Open AccessThe structure of Plasmodium vivax phosphatidylethanolamine‐binding protein suggests a functional motif containing a left‐handed helix
Author(s) -
Arakaki Tracy,
Neely Helen,
Boni Erica,
Mueller Natasha,
Buckner Frederick S.,
Van Voorhis Wesley C.,
Lauricella Angela,
DeTitta George,
Luft Joseph,
Hol Wim G. J.,
Merritt Ethan A.
Publication year - 2007
Publication title -
acta crystallographica section f
Language(s) - English
Resource type - Journals
ISSN - 1744-3091
DOI - 10.1107/s1744309107007580
Subject(s) - motif (music) , crystallography , structural motif , helix (gastropod) , plasmodium vivax , left handed , stereochemistry , biology , chemistry , biophysics , physics , biochemistry , malaria , plasmodium falciparum , zoology , optics , immunology , gastropoda , acoustics
The structure of a putative Raf kinase inhibitor protein (RKIP) homolog from the eukaryotic parasite Plasmodium vivax has been studied to a resolution of 1.3 Å using multiple‐wavelength anomalous diffraction at the Se K edge.

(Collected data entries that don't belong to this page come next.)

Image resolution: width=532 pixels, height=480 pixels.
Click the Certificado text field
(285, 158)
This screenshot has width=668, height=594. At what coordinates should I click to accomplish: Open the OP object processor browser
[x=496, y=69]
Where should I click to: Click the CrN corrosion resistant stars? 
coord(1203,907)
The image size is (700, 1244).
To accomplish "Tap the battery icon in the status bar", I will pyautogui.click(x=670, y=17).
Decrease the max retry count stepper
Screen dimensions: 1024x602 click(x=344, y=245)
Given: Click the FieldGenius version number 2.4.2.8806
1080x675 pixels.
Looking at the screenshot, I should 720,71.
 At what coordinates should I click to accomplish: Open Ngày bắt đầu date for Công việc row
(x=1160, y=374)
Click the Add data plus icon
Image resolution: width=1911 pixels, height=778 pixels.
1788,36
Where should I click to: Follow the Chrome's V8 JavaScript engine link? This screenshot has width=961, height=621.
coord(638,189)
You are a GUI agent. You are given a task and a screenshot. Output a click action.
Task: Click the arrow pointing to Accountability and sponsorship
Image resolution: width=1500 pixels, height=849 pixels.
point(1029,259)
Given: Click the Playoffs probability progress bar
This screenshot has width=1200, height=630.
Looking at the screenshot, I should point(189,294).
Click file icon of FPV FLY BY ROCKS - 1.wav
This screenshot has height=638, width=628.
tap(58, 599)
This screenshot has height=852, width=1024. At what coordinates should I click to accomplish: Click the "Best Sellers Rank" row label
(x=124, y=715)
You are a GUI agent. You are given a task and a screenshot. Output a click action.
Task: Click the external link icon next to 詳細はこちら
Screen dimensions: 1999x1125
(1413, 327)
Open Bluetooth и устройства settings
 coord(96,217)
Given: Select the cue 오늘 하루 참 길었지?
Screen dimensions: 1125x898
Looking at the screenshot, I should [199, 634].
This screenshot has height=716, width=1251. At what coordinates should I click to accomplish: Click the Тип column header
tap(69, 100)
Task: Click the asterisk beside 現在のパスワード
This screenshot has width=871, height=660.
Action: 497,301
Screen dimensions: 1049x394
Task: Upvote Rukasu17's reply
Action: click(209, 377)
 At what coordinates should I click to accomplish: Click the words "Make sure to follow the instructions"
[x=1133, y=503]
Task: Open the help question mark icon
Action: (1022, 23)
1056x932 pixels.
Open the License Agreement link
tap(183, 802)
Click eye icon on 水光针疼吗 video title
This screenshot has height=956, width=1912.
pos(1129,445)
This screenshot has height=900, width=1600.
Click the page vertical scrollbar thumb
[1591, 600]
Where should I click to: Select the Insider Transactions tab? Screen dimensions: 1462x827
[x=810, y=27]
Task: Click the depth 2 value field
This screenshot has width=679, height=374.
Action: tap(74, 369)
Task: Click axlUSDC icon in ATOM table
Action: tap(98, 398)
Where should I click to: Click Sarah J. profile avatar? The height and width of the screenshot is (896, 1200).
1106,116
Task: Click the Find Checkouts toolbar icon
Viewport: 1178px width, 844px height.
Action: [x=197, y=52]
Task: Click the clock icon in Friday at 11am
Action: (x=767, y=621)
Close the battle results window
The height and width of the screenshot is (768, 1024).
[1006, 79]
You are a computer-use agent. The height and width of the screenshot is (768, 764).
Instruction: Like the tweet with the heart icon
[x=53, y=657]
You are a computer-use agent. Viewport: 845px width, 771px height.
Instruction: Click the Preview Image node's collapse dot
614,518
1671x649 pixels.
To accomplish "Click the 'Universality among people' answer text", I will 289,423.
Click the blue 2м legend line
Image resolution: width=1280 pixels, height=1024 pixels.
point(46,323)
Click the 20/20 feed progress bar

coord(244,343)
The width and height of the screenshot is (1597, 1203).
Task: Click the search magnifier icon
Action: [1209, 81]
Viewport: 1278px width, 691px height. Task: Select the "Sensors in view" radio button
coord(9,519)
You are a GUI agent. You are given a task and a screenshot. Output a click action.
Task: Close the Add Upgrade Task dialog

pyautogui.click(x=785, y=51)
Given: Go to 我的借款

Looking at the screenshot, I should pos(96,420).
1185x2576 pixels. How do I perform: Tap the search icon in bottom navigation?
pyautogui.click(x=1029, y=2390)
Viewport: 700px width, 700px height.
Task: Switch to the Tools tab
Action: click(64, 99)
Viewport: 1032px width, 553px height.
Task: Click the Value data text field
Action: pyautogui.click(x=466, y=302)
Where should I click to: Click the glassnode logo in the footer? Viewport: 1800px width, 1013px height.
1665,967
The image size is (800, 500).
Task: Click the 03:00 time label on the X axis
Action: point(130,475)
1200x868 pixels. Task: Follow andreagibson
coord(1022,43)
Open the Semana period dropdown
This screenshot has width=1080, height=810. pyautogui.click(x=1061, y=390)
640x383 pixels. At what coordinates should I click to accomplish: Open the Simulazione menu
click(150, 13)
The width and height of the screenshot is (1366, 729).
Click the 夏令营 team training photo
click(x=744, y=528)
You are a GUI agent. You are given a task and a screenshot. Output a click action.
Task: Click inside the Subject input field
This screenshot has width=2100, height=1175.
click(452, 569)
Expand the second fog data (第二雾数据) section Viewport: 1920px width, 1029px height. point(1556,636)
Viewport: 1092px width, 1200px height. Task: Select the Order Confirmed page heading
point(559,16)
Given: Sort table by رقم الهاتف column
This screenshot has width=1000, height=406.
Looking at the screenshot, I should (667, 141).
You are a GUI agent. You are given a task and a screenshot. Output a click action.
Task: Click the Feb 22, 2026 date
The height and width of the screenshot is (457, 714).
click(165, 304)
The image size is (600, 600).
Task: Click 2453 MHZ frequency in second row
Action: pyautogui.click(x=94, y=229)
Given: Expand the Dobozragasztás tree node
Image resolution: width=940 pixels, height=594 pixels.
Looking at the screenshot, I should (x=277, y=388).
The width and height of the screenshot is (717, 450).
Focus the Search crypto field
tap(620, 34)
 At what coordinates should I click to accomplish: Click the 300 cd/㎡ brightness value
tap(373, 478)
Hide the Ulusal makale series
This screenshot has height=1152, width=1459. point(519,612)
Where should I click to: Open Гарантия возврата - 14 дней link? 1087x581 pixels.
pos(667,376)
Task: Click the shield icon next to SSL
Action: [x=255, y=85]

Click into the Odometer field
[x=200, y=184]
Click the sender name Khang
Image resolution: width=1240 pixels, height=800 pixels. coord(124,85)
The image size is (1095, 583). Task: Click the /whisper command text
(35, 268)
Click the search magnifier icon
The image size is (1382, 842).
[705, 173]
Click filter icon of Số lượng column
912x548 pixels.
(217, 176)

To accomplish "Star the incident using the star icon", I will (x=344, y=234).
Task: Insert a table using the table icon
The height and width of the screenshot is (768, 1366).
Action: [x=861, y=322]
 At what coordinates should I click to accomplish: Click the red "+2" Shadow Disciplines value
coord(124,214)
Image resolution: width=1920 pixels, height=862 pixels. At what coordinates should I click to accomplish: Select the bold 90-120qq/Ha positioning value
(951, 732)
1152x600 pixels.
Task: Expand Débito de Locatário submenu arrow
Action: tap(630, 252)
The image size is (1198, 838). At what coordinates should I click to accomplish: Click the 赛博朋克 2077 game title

This protozoan protein is topologically similar to previously studied members of the phosphatidylethanolamine‐binding protein (PEBP) sequence family, but exhibits a distinctive left‐handed α‐helical region at one side of the canonical phospholipid‐binding site. Re‐examination of previously determined PEBP structures suggests that the P. vivax protein and yeast carboxypeptidase Y inhibitor may represent a structurally distinct subfamily of the diverse PEBP‐sequence family.